Aboriginal children at higher risk of meningococcal


Jason Tan, left.

Aboriginal children are at a higher risk of contracting meningococcal disease than other Australians, according to a pair of Perth doctors.

Fiona Stanley Hospital emergency department doctor Jason Tan said Aboriginal children had a higher risk of contracting the disease because of poor standards of living and a lack of health education among those living in Aboriginal communities.

“We need to engage in health care in general. It took the Aboriginal communities a while before they trusted the mainstream health care system,” he said.

“Usually they (Aborigines) present very late when they have meningococcal and when they do the child is already at high risk.

“So, late presentation and not being educated on meningococcal puts Aboriginals at a higher risk compared to others.”

Dr Tan said the Stolen Generation led Aboriginal people to distrust the Federal Government and some missed out on vital health care, as a result.

“We have to be mindful of more marginalised groups such as the Aborigines, in particular Aboriginal children,” he said.

“Culturally they’re not as aware or they’re not as forthcoming to the public health care system means they are the ones at a higher risk.”

The disease occurs as a result of a bacterial infection of the blood and/or the membranes that line the spinal cord and brain.
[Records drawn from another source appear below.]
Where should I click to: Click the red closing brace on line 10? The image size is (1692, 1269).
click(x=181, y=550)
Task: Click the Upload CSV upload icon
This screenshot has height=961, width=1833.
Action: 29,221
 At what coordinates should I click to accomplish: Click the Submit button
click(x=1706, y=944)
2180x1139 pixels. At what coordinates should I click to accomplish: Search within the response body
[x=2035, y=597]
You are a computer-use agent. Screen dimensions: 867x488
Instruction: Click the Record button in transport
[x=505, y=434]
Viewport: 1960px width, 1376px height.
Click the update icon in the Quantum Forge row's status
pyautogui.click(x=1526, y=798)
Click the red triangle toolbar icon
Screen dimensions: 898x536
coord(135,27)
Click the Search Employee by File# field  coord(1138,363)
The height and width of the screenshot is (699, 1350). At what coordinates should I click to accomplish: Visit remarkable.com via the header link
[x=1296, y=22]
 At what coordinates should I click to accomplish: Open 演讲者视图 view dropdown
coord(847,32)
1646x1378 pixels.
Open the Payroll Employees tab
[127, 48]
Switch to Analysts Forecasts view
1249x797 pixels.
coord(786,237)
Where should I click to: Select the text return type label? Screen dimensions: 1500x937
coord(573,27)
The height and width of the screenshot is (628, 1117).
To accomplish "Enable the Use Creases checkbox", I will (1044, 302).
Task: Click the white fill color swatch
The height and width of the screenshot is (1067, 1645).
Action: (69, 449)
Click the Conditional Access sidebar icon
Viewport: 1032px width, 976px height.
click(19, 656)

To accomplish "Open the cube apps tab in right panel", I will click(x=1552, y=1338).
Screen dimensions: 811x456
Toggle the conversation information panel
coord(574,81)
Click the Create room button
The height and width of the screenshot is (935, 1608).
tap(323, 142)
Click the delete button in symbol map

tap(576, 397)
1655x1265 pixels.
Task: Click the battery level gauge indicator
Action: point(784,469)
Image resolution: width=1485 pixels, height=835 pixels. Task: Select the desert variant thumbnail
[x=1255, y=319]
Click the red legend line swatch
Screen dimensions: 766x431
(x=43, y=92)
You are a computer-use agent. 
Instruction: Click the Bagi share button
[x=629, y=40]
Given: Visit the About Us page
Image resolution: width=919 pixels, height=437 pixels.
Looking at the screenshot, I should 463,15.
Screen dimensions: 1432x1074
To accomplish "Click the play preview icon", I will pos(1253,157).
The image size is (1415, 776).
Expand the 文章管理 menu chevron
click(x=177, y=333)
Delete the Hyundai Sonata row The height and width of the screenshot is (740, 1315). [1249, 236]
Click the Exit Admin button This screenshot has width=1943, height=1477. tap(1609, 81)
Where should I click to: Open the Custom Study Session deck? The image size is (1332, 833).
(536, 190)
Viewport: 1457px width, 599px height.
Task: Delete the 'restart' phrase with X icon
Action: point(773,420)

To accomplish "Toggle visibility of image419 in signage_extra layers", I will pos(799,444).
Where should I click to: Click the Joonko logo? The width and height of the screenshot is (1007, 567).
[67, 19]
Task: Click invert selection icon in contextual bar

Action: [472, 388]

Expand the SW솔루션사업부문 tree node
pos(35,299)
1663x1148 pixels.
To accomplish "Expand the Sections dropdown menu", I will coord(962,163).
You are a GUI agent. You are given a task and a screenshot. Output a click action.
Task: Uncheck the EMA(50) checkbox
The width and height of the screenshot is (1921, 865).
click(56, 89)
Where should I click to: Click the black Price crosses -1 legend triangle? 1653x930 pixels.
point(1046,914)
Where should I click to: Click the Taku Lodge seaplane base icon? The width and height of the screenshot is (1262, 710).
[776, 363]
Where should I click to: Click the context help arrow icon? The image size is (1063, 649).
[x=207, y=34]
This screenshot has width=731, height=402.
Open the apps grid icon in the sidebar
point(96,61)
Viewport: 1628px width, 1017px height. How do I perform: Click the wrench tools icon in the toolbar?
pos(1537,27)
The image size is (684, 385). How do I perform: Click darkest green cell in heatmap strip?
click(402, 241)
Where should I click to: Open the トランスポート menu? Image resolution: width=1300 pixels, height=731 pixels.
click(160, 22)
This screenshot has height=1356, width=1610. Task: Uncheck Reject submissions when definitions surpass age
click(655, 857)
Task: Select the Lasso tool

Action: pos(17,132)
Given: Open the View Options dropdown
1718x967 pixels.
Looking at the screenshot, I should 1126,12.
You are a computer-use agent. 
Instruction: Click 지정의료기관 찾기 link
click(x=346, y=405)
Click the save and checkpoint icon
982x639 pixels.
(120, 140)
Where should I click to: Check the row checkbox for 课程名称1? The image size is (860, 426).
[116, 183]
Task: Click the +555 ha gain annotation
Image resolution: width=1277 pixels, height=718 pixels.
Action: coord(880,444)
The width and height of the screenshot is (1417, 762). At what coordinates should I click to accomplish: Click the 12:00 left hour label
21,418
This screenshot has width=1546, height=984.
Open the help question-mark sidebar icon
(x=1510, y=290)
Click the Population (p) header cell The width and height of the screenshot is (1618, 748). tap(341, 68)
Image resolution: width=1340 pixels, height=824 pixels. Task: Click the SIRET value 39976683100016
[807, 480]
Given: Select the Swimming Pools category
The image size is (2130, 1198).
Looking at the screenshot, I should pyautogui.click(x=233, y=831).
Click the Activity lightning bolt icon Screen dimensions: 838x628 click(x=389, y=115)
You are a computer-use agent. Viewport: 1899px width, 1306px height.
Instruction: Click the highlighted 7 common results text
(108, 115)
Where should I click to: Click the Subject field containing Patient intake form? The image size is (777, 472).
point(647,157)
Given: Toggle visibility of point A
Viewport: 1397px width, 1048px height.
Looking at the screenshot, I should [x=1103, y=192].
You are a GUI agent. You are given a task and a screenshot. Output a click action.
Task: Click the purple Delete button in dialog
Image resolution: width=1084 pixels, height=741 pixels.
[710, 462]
It can be deadly.

Although meningococcal can be treated with antibiotics, it spreads at a rapid rate.

Recent cases in WA include the death of a child in early September, while an adult contracted the disease earlier this month.

Dr Tan said the disease was quite uncommon.

“I did children’s ED (Emergency Department) for quite a while and I have not seen a single case,” he said.

“And those cases that we suspect as meningococcal, they turned out not to be meningococcal.”

But he said there was no preventive measure that could curb the spread of the disease. Awareness was key, he said.

Royal Perth Hospital doctor Zi Qin Ng said parents should be alert to the risk.

“Kids should have direct vaccinations, that is probably the most effective way at the moment,” he said.

Symptoms of the disease include high fever, chills, headache, neck stiffness, nausea and vomiting, a purple rash, drowsiness, getting lethargic, confusion,  severe muscle and joint pains and generally feeling unwell.

In rare cases, the disease can cause serious invasive infections, including septicaemia (infection of the blood), meningitis (infection of the membranes that cover the brain and spinal cord) and other illnesses.

Anyone experiencing symptoms of meningococcal disease should seek immediate medical attention.